Spectators at the GLOW light-art festival in Eindhoven. Image credit: Getty Images / Frans Lemmens
Located in South Holland and a 35-minute train trip from Amsterdam, Rotterdam surprised me. Having done limited research before my visit, I was expecting to see traits of Amsterdam but Rotterdam is so unique, with modernist buildings and skyscrapers, that it almost doesn’t feel like the Netherlands at all. I later learned this was because the city was completely destroyed in WWII – after which it was rebuilt from scratch.
A perfect example of Rotterdam pushing design limits is the Cube Houses, a collection of yellow, tilted boxes that sit atop hexagonal columns. I was surprised to learn most are residential buildings, and not just a tourist spectacle. While all my trips to Rotterdam have been day trips, if I were to ever spend the night, I’ve got my eye on StayOkay hostel, which is located inside the cubes.
Rotterdam’s famous cube houses. Image credit: Getty Images / Jarretera
Other attractions include Markthal, a horseshoe-shaped building with an impressive food hall.
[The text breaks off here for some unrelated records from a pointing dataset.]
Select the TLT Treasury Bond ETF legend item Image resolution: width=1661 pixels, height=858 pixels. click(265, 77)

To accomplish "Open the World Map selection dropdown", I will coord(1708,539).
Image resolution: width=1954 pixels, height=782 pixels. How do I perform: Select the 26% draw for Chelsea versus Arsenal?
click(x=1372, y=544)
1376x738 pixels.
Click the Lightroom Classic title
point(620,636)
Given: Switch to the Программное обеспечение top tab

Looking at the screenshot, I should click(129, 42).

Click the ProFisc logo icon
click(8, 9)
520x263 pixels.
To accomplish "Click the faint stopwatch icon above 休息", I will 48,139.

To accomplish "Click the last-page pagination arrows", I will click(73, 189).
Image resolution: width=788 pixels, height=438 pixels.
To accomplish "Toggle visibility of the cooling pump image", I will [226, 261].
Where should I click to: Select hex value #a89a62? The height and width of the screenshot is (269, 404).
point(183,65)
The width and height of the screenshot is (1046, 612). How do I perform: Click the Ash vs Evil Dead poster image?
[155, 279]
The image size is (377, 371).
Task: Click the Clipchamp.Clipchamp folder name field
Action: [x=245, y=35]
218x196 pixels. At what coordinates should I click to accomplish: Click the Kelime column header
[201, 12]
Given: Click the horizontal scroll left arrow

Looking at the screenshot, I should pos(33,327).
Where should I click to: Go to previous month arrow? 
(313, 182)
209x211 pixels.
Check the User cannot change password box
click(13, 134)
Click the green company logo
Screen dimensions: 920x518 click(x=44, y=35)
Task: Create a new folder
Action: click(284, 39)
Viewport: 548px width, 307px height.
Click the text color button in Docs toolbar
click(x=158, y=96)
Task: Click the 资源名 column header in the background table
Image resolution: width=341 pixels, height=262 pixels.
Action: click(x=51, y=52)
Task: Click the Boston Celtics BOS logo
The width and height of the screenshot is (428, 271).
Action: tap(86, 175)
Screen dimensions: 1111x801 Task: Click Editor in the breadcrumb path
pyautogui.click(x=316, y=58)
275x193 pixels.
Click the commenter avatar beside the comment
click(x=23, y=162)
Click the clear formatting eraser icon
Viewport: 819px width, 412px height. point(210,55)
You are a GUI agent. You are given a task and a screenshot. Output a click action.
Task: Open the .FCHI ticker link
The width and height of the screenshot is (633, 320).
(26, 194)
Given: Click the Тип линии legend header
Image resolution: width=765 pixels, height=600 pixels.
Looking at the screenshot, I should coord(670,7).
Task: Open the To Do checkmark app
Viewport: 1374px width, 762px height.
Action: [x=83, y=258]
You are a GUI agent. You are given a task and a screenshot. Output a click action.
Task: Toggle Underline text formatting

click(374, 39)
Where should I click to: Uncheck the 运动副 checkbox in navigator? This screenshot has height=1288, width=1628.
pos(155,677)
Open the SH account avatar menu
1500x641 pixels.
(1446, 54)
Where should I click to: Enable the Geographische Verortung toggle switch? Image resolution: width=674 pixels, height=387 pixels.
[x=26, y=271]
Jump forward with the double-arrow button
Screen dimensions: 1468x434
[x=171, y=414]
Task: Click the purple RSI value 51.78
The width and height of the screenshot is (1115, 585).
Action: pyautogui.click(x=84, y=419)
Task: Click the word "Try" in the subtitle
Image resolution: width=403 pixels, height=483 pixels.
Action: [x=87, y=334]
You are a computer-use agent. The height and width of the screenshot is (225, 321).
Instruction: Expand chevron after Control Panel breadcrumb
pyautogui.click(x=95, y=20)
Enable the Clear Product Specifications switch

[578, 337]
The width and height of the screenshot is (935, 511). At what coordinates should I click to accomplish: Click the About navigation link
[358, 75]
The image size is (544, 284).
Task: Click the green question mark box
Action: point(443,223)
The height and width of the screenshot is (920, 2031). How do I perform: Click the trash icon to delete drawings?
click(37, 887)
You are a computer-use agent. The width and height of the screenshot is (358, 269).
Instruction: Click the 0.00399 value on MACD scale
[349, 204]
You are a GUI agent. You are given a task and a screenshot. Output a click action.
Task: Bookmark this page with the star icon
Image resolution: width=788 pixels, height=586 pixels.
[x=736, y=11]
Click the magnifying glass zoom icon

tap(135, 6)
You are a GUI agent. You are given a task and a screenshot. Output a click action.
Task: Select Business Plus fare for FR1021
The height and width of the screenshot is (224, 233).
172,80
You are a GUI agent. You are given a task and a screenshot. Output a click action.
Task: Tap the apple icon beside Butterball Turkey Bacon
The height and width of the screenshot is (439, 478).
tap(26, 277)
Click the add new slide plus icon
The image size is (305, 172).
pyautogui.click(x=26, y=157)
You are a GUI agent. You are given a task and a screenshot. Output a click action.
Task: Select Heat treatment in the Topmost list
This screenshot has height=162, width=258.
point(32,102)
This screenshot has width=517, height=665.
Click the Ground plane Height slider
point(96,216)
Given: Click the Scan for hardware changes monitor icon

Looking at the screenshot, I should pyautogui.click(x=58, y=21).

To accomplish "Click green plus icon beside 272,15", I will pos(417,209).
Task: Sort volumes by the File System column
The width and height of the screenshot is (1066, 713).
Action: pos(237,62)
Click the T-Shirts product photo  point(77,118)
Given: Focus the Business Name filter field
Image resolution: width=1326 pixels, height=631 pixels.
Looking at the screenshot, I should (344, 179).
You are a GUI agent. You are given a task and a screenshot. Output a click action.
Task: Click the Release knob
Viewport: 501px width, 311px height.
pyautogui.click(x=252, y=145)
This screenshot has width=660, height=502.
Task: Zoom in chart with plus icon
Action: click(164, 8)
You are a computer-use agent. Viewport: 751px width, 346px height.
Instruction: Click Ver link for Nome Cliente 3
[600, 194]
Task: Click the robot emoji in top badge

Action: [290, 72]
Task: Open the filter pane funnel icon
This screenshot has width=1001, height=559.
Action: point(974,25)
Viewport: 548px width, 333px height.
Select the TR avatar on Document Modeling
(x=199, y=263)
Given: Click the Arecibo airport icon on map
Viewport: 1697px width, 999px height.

Make sure to look up – the decorated ceiling is stunning. Even Rotterdam’s central station is dramatic. I’ll admit I was one of those tourists taking pics of the sculpture in the foyer of the station. And, of course, I can’t not mention Erasmus bridge – the backdrop of many iconic Rotterdam snaps.
The most southern city in The Netherlands, Maastricht is nestled between the Belgian and German borders. A 2.5-hour train ride from Amsterdam, it’s great way to enjoy views of the Dutch countryside, which is littered with windmills and farm animals.
For me, the biggest draw of Maastricht is simply strolling its historic streets. I took a self-guided walking tour, starting on the west bank at Vrijthof, one of the city’s main squares. My aim was to hit as many of the “must-see” attractions as I could, including the Basilica of St. Servatius; Sint-Janskerk; and The Dominicanen, a bookstore housed in an old church. While warming up at a terrace cafe, I got chatting with a friendly local who suggested I should cross the St Servatius Bridge (Sint Servaasbrug) and head over to Wyck. I’m glad I listened. Wyck gives off a trendy neighborhood vibe and is filled with lively boutiques, restaurants, and bars.
While it’s absolutely stunning year-round, I preferred Maastricht during winter with a glühwein in my hand. The city is home to the largest – and in my opinion best – Christmas market in the Netherlands, which starts in late November and runs until New Year’s Eve. The atmosphere – think festive decorations, ice rinks, and Christmas cheer – makes braving the chilly temperatures worth it.